Marijuana Use Becomes New Trend among Elderly People
A team of scientists from New York University School of Medicine led by Benjamin Khan got interested in the consumption rate of cannabinoid-containing foods by various age groups in the United States.
After processing data from the National Survey on Drug and Health from 2006 to 2018, the researchers found that the use of recreational marijuana had increased tenfold in the group of elderly Americans – respondents aged 65 and older. In 2006, it was 0.4%, and in 2018 it grew to 4.2%. The intermediate date was 2015 when the gradual legalization of products containing cannabinoids began in the United States - 2.4%.

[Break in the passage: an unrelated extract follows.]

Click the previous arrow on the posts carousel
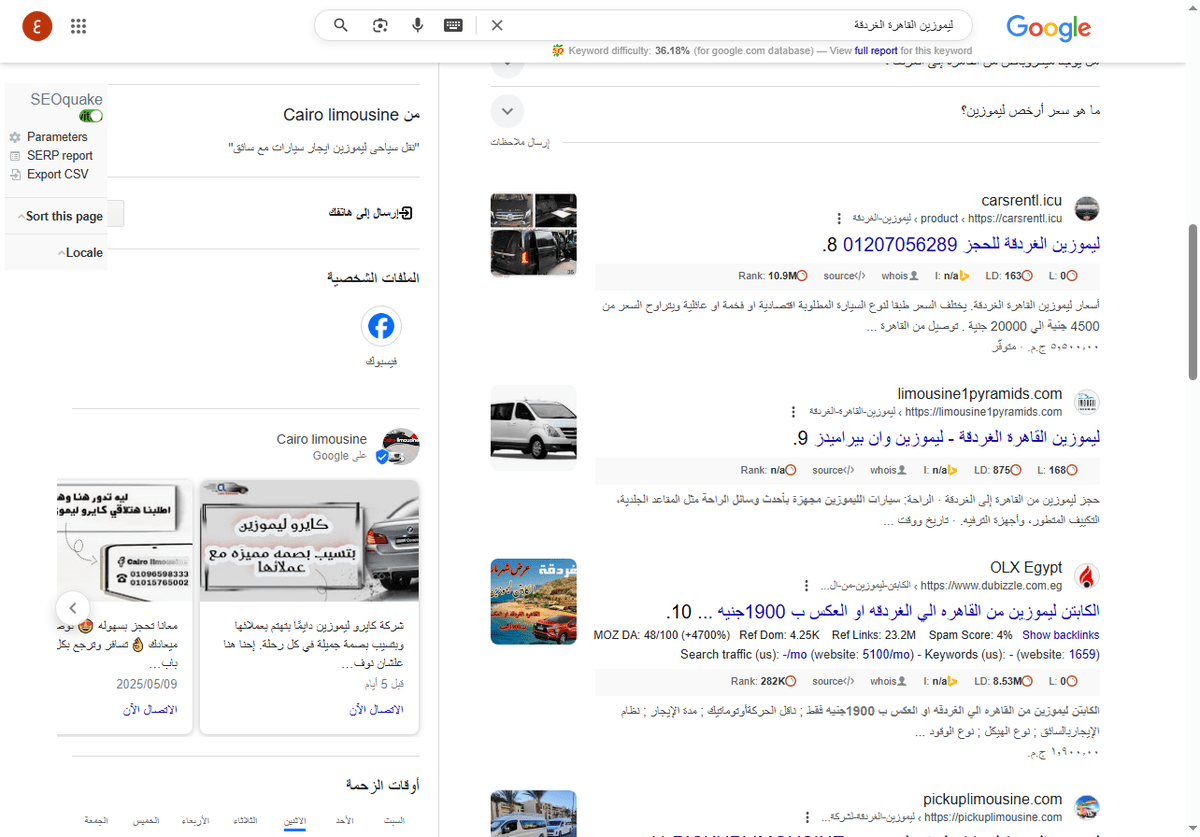click(x=73, y=608)
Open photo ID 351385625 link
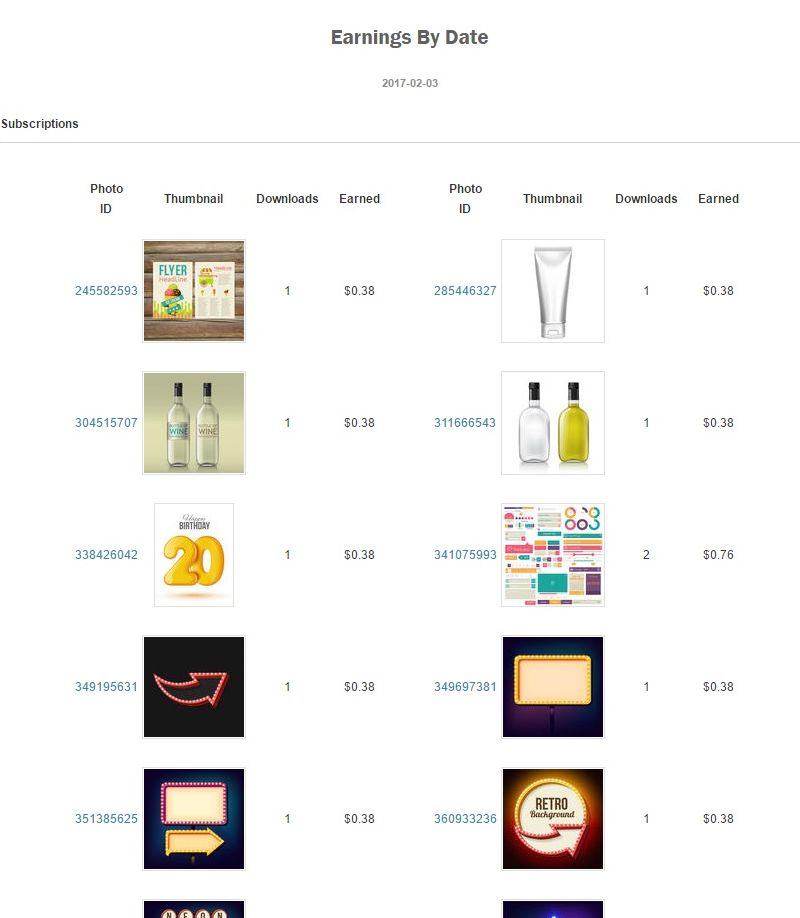The height and width of the screenshot is (918, 800). coord(106,819)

Why More and More Older People Begin Using Cannabis
Cannabis use is independent of social status, marital status, education, and income. Many elderly people take cannabis products with an increase in age-related chronic diseases. Such as cancer, Parkinson's disease, joint pain, chronic pain, epilepsy, mental and neurological diseases, depression, to increase appetite and reduce nausea after chemotherapy and so on.
But some people use marijuana without being sick. Most of those who were born in the fifties and sixties of the XX century tried cannabis at least once in their youth and did not consider it harmful.
Why More Research on Cannabis Use by Elderly Is Needed
During the National Survey, the question of the causes of cannabis use was not asked. Doctors, when receiving older patients, try not to discuss this issue, and there are very few clinical studies of marijuana use by such people.
Khan recommends that doctors tell patients in this group about the dangers of cannabis in certain diseases (for example, after a heart attack), about interactions with other drugs and alcohol.
Research on the effects of cannabinoids on the older age group is bound to continue.